The Supreme Court yesterday reserved judgment involving Zanu PF Chegutu West MP, Dexter Nduna, who won the constituency seat against MDC Alliance candidate Gift Konjana after an error committed by the Zimbabwe Electoral Commission (Zec).
BY CHARLES LAITON
Zec announced Nduna as the winner of the constituency in the July 31, 2018 general elections, with 10 932 votes against Konjana with 10 828 votes. However, Zec admitted to have made an error, but informed Konjana that the results could only be overturned by the Electoral Court.
Konjana filed a petition with the Electoral Court in Harare seeking the nullification of Nduna’s declaration, adding that a tabulation error had occurred and prejudiced him of 120 votes.
When Konjana lost the High Court matter, he then appealed to Supreme Court where the matter was heard by Justices Antonia Guvava, Bharat Patel and Francis Bere.
In his submissions, Nduna’s lawyer Advocate Tawanda Zhuwarara urged the court not to entertain Konjana’s case, arguing he did not prosecute his electoral appeal within the three month period stipulated by the Electoral Act.

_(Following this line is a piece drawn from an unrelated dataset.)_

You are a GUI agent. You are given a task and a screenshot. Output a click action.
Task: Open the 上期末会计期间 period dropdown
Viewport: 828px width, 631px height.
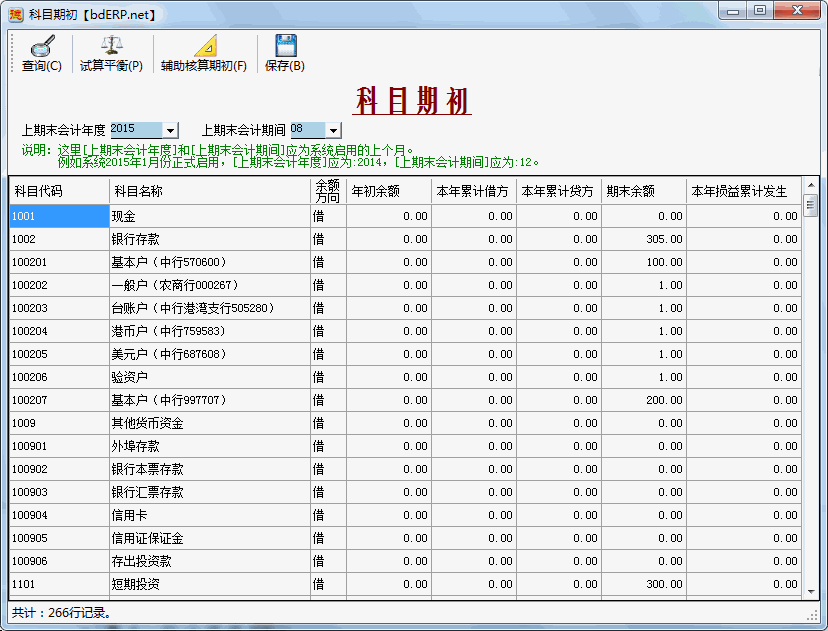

“In this particular matter, the appeal was filed on November 2, 2019 and ought to have been determined by February 2, 2019. Regardless of this clear provision Mr Konjana did not do anything until the matter was set down in May 2019, so our submissions to the court and what we are seeking the court to do is to simply acknowledge that the appeal is out of time and cannot be determined,” Zhuwarara said.
In response to Zhuwarara’s submissions, Konjana’s lawyer, Nkomo Moses, who instructed Advocate Tererai Mafukidze, said his client had done everything above board, adding they did not get any directions from the Chief Justice Luke Malaba as to the set down of the matter.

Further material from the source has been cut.